** Opening WORKING DATA block **

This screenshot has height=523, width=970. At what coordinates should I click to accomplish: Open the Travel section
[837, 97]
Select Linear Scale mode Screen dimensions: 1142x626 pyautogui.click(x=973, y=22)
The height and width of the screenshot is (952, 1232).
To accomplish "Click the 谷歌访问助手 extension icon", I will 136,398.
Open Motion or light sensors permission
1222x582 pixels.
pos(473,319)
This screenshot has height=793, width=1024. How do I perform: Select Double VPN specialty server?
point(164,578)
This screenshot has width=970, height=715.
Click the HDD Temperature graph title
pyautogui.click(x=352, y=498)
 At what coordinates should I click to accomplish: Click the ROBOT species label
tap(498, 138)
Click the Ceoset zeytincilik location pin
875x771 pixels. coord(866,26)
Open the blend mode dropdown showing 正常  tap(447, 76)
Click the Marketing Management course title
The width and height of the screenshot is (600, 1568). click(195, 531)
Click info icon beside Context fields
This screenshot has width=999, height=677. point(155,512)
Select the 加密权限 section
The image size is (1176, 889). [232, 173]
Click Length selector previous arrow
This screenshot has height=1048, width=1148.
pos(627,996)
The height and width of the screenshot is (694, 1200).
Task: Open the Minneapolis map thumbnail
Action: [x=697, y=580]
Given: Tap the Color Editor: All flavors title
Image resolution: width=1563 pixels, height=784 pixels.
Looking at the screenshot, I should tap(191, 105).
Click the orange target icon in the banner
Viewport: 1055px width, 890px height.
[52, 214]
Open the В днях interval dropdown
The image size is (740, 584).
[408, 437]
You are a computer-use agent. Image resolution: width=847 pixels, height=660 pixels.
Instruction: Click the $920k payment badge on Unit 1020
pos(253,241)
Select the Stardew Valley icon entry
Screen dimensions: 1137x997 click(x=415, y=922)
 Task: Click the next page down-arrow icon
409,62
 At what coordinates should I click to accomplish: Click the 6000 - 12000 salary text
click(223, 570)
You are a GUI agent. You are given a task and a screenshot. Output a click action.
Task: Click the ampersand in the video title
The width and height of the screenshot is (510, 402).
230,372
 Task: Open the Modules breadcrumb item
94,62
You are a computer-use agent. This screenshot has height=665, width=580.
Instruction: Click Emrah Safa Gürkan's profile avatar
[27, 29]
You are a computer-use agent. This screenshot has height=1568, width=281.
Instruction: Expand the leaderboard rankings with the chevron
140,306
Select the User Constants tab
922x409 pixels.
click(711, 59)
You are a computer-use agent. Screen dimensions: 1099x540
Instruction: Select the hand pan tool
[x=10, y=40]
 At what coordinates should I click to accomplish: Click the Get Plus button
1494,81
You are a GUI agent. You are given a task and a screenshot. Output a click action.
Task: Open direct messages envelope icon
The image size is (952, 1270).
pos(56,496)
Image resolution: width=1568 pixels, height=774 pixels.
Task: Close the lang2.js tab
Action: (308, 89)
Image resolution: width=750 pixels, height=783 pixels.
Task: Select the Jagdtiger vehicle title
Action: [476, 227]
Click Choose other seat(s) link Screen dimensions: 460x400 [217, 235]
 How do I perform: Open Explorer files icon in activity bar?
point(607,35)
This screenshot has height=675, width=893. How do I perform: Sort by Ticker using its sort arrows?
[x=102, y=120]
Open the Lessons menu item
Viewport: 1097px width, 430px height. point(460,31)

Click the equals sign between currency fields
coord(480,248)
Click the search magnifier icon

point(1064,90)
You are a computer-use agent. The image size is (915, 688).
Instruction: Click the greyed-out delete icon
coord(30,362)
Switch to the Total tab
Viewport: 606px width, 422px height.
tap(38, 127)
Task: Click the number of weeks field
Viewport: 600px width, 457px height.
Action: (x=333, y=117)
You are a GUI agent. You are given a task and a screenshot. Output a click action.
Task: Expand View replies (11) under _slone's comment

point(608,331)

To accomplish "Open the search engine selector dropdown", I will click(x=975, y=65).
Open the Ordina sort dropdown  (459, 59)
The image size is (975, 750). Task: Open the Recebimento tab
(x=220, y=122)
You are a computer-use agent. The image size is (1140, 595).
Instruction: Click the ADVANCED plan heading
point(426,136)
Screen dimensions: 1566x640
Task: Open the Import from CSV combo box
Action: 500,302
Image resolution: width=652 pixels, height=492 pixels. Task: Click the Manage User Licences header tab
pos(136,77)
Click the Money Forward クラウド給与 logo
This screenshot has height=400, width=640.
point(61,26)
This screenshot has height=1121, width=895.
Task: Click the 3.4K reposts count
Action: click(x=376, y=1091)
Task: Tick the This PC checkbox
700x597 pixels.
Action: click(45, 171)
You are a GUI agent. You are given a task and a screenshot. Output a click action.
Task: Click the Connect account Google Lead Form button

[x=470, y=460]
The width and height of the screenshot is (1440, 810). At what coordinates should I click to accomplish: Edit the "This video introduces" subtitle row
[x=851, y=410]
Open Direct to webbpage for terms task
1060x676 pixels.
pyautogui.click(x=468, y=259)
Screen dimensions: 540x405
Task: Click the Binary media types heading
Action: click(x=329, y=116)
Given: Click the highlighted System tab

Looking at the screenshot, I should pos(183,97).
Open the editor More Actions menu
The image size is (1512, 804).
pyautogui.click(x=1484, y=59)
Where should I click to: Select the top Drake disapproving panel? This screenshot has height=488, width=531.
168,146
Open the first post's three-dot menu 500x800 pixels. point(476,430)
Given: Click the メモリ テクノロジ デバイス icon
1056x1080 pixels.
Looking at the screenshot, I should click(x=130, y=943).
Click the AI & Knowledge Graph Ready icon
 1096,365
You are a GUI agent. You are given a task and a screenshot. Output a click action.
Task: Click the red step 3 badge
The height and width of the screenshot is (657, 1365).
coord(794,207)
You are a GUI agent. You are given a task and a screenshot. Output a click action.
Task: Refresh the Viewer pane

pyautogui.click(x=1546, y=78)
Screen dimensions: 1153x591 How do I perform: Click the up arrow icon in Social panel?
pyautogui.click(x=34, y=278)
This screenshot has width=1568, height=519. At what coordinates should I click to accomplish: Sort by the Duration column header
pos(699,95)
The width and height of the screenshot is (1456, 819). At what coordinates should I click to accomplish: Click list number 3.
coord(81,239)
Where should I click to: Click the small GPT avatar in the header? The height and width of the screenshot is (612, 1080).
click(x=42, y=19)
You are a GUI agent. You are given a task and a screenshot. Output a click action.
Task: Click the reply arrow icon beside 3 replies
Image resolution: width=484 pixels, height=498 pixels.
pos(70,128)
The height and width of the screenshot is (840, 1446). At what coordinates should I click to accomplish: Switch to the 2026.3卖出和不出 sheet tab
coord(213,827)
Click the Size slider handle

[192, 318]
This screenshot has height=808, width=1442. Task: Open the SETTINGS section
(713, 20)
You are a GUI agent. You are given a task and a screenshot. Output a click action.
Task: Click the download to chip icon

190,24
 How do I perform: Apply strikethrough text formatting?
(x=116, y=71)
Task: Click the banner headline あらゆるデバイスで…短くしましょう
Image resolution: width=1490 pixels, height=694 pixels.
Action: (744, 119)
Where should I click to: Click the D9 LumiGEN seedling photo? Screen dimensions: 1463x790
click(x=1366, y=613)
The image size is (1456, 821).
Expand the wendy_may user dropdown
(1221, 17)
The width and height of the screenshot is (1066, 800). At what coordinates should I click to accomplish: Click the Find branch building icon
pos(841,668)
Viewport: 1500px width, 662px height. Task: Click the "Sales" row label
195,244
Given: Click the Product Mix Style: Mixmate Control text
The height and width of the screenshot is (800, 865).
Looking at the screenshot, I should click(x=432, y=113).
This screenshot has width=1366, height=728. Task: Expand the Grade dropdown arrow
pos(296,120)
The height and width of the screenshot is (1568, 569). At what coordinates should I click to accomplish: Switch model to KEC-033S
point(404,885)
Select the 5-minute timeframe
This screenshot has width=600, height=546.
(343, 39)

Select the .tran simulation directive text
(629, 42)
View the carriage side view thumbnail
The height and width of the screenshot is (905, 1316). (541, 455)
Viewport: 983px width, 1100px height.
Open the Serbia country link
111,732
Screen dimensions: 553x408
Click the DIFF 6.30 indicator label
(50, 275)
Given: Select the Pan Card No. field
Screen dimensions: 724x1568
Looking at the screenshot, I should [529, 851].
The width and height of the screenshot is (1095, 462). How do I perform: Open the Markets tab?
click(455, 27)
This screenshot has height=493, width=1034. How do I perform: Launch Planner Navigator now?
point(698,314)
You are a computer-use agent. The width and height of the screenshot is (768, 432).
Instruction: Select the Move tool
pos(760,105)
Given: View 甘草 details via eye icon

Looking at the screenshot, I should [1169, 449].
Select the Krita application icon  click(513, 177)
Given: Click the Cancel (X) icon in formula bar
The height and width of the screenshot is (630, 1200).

** Closing WORKING DATA block **

The response must consist of the lines above, from the first one through the line containing "You are a computer-use agent. Image", reproduced exactly.

This screenshot has height=523, width=970. At what coordinates should I click to accomplish: Open the Travel section
[837, 97]
Select Linear Scale mode Screen dimensions: 1142x626 pyautogui.click(x=973, y=22)
The height and width of the screenshot is (952, 1232).
To accomplish "Click the 谷歌访问助手 extension icon", I will 136,398.
Open Motion or light sensors permission
1222x582 pixels.
pos(473,319)
This screenshot has height=793, width=1024. How do I perform: Select Double VPN specialty server?
point(164,578)
This screenshot has width=970, height=715.
Click the HDD Temperature graph title
pyautogui.click(x=352, y=498)
 At what coordinates should I click to accomplish: Click the ROBOT species label
tap(498, 138)
Click the Ceoset zeytincilik location pin
875x771 pixels. coord(866,26)
Open the blend mode dropdown showing 正常  tap(447, 76)
Click the Marketing Management course title
The width and height of the screenshot is (600, 1568). click(195, 531)
Click info icon beside Context fields
This screenshot has width=999, height=677. point(155,512)
Select the 加密权限 section
The image size is (1176, 889). [232, 173]
Click Length selector previous arrow
This screenshot has height=1048, width=1148.
pos(627,996)
The height and width of the screenshot is (694, 1200).
Task: Open the Minneapolis map thumbnail
Action: [x=697, y=580]
Given: Tap the Color Editor: All flavors title
Image resolution: width=1563 pixels, height=784 pixels.
Looking at the screenshot, I should tap(191, 105).
Click the orange target icon in the banner
Viewport: 1055px width, 890px height.
[52, 214]
Open the В днях interval dropdown
The image size is (740, 584).
[408, 437]
You are a computer-use agent. Image resolution: width=847 pixels, height=660 pixels.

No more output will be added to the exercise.